PROBLEM TO SOLVE
Pull out each line in the entries below that contains the word "width", matching its case exactly.

SUPPLIED INFORMATION

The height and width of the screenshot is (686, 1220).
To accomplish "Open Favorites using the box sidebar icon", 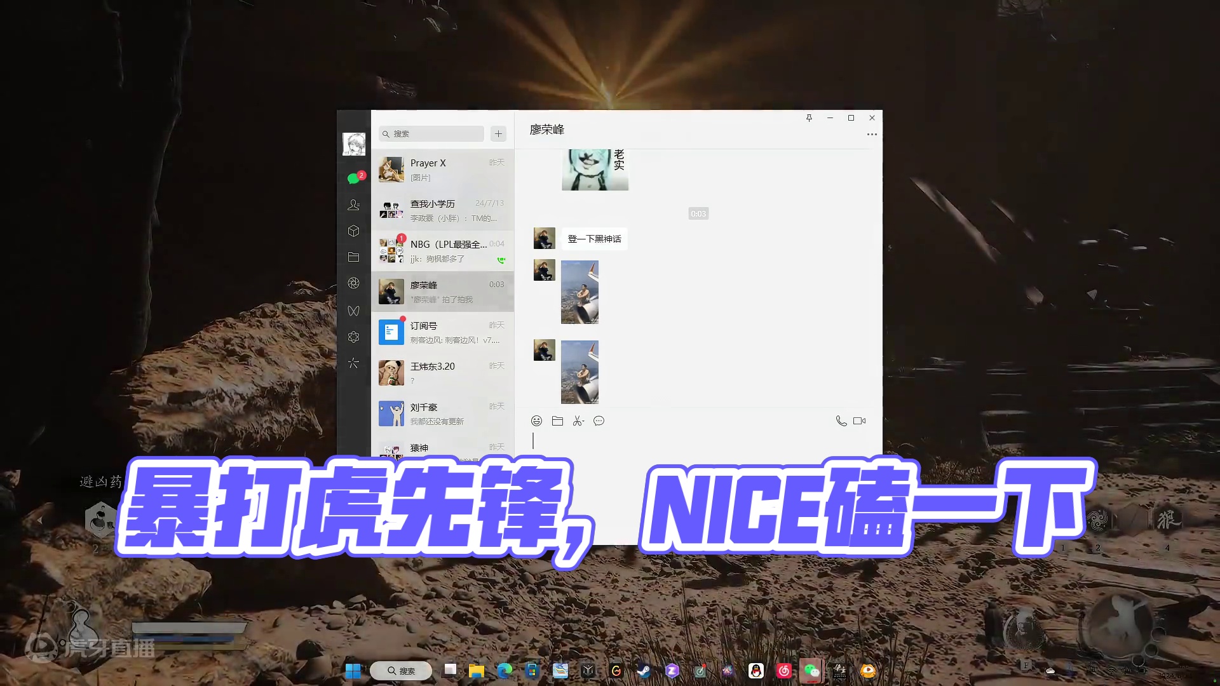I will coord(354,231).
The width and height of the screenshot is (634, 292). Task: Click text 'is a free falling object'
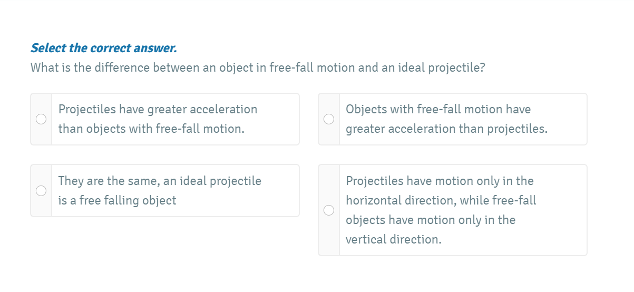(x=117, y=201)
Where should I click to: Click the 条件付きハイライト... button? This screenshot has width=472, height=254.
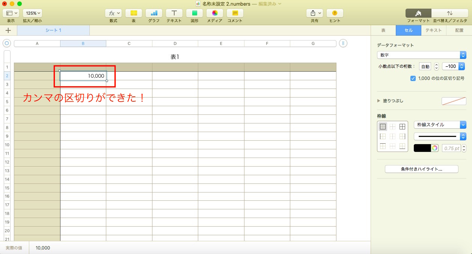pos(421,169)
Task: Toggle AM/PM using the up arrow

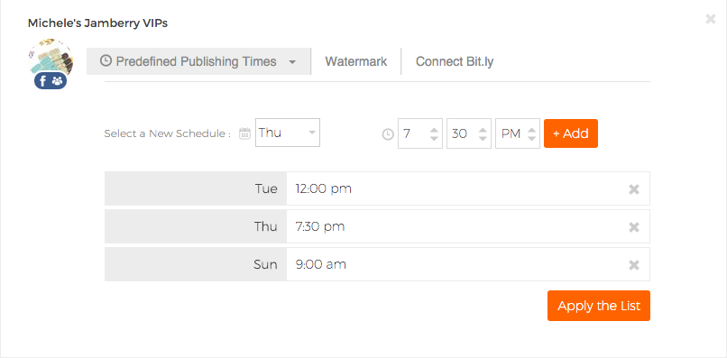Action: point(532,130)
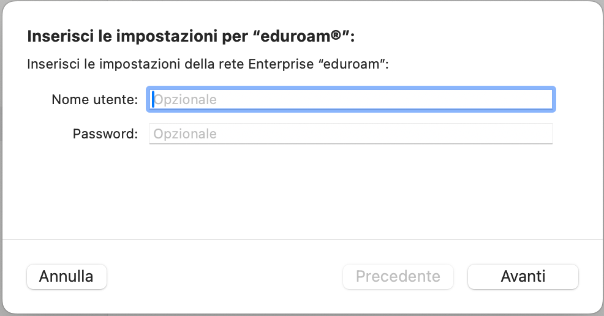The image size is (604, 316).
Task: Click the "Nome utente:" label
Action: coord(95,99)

ANSWER FOR THIS EXERCISE
The height and width of the screenshot is (686, 1220).
The width and height of the screenshot is (634, 292). Task: Click text 'is a free falling object'
Where should I click to: Click the 条件付きハイライト... button? This screenshot has width=472, height=254.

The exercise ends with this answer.